Shortly after beginning her journey, Barbarella gets caught in a magnetic storm, which results in her crashing her spaceship into Planet 16, located in the system of Tau Ceti. While stranded there, she meets 2 “marvelous little girls” who knock her out with a snowball, I kid you not. After taking her captive, they bring her to what she recognizes as Doctor Durand Durand’s wrecked spacecraft, but he is nowhere in sight. In fact, most of the inhabitants of the planet appear to be children. Barbarella threatens them with, “untie me or I’m going to call your parents!” Unfazed, the kids sic a pack of creepy dolls with razor-sharp teeth on her, leaving her with some abrasions and badly torn clothes. Luckily for Barbarella, a man draped in furs, known as Mark Hand the Catchman (Italian actor, Ugo Tognazzi), comes to her rescue.

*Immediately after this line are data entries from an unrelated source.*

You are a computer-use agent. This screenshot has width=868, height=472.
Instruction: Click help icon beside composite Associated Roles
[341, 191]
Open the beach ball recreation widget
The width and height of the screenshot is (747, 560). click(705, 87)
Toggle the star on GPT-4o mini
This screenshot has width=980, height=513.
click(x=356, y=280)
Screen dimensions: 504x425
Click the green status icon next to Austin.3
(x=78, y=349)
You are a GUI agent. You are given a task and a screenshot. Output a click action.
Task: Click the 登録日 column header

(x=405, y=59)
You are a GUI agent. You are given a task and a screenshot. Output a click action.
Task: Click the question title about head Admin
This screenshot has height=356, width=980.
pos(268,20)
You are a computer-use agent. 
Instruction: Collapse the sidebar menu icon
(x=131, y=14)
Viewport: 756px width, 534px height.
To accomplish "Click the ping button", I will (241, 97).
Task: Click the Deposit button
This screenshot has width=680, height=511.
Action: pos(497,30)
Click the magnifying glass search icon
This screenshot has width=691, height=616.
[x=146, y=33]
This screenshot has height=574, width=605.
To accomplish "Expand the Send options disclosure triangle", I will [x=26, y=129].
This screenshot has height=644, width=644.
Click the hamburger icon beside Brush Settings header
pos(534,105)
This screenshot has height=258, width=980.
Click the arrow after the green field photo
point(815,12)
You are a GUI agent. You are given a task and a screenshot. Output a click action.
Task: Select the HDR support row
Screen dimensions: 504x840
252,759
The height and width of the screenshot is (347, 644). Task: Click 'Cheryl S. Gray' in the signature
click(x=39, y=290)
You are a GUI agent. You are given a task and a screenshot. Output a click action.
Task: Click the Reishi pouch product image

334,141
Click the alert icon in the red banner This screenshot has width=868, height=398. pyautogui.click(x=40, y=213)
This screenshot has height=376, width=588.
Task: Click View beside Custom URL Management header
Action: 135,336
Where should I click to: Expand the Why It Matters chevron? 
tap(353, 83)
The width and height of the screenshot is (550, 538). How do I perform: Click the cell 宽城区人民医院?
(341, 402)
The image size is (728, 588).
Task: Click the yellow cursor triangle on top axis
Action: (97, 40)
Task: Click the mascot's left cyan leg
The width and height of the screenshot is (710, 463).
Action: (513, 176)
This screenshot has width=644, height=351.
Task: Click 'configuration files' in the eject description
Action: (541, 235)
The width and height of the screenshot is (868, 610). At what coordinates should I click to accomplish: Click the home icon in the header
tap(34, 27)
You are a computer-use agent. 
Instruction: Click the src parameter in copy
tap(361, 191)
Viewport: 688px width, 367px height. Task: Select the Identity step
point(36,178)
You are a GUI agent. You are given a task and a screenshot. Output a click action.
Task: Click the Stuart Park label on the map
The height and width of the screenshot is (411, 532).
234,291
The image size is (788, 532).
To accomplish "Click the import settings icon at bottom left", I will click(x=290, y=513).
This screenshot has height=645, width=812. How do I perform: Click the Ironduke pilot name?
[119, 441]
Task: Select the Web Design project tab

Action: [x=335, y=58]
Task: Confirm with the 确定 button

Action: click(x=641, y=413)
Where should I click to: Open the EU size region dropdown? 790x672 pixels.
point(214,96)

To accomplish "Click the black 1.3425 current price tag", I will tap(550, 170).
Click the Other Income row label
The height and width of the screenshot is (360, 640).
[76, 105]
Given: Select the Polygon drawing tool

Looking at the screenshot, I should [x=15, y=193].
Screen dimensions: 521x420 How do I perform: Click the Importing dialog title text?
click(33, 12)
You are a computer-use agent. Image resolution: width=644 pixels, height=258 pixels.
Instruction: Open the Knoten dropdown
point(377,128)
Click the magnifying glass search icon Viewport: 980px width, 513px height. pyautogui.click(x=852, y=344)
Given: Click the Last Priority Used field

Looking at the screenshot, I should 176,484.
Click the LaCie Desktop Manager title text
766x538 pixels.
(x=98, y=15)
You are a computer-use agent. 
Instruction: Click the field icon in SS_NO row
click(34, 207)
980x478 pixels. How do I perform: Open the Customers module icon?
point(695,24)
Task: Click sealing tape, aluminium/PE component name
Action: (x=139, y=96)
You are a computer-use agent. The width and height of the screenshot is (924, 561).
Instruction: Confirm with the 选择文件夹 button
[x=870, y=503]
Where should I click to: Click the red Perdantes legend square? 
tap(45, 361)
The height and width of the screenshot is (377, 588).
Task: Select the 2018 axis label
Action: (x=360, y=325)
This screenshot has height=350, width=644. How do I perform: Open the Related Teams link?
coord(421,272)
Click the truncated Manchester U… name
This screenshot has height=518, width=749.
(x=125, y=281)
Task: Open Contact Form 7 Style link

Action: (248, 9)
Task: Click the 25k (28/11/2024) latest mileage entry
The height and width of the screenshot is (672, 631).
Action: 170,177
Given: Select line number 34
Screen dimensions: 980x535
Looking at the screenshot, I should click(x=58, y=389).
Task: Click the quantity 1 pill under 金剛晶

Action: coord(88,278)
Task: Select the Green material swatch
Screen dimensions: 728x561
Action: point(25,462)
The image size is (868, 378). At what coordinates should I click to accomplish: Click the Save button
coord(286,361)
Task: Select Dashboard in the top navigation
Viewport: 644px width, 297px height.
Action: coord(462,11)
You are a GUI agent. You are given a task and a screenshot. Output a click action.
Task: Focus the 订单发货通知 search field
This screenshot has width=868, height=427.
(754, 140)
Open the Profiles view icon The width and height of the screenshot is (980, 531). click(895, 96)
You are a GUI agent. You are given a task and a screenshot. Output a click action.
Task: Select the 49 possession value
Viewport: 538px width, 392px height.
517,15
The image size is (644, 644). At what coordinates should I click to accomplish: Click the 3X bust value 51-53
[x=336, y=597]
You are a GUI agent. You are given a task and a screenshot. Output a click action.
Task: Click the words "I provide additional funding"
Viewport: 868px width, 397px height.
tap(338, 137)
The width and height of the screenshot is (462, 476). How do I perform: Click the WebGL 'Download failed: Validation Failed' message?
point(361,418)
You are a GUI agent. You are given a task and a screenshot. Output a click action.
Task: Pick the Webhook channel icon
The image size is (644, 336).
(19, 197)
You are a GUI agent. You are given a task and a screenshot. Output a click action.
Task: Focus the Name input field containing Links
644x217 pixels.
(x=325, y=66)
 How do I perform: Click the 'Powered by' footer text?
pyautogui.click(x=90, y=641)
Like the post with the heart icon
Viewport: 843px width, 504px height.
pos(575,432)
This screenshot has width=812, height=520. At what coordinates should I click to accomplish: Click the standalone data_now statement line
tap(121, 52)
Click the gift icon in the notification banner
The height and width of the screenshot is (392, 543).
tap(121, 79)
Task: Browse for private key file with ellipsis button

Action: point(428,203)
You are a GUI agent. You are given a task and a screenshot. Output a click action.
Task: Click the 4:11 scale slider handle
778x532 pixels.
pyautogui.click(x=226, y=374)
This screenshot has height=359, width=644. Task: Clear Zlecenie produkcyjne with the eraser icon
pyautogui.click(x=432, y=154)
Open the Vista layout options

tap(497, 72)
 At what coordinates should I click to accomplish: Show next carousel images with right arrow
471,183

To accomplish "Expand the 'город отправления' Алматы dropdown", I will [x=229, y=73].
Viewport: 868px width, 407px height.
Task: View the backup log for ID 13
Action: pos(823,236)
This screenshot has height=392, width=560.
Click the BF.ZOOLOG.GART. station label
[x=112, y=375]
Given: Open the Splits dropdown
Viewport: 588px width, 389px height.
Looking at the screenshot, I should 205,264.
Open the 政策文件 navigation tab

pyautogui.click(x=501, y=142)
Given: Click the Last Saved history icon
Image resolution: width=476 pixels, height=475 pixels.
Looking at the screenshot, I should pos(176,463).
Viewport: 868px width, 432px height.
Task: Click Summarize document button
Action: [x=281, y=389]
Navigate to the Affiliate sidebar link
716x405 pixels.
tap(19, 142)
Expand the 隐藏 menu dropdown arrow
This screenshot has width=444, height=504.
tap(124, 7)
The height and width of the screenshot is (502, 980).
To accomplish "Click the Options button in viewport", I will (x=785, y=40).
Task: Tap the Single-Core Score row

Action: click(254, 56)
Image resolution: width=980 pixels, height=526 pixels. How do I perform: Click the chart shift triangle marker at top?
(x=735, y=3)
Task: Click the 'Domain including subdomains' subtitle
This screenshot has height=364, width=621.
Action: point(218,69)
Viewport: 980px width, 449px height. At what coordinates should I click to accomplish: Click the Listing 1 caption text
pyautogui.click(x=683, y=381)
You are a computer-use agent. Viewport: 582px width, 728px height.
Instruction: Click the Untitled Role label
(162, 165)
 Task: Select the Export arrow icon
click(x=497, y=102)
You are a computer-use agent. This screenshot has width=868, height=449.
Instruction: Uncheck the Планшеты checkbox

He and the authorities capture the children in nets.


[What nightmares are made of]

Afterwards, Mark Hand takes her back to his vehicle, which is basically a cabin on wheels with sails. There, he suggests she repay him for coming to her rescue by making love to him the old-fashioned way, something apparently that has not been done in centuries on Earth, because there is a newer and more civilized way to do the deed, involving individuals taking a pill and pressing the palms of their hands together. Ever the adventurous type, Barbarella agrees, forgetting all about her recent injuries. He fixes her spaceship, offers her some clothing and a tip on the doctor’s possible location, Sogo.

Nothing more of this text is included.